--- Start EXTRACTED MATERIAL ---

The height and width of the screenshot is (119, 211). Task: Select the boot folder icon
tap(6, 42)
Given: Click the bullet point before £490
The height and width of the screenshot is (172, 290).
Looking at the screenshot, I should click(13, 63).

--- End EXTRACTED MATERIAL ---
--- Start EXTRACTED MATERIAL ---

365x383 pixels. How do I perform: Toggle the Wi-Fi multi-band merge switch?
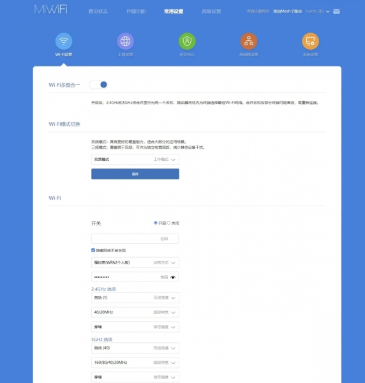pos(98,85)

--- End EXTRACTED MATERIAL ---

__GOAL__
Rewrite the material as a Markdown table with the columns Row and Line. Begin at the line that has "The height and width of the screenshot is (119, 211).", stop after the line that has "Looking at the", number each row, and leave out any blank lines.

__TASK RESULT__
| Row | Line |
|---|---|
| 1 | The height and width of the screenshot is (119, 211). Task: Select the boot folder icon |
| 2 | tap(6, 42) |
| 3 | Given: Click the bullet point before £490 |
| 4 | The height and width of the screenshot is (172, 290). |
| 5 | Looking at the screenshot, I should click(13, 63). |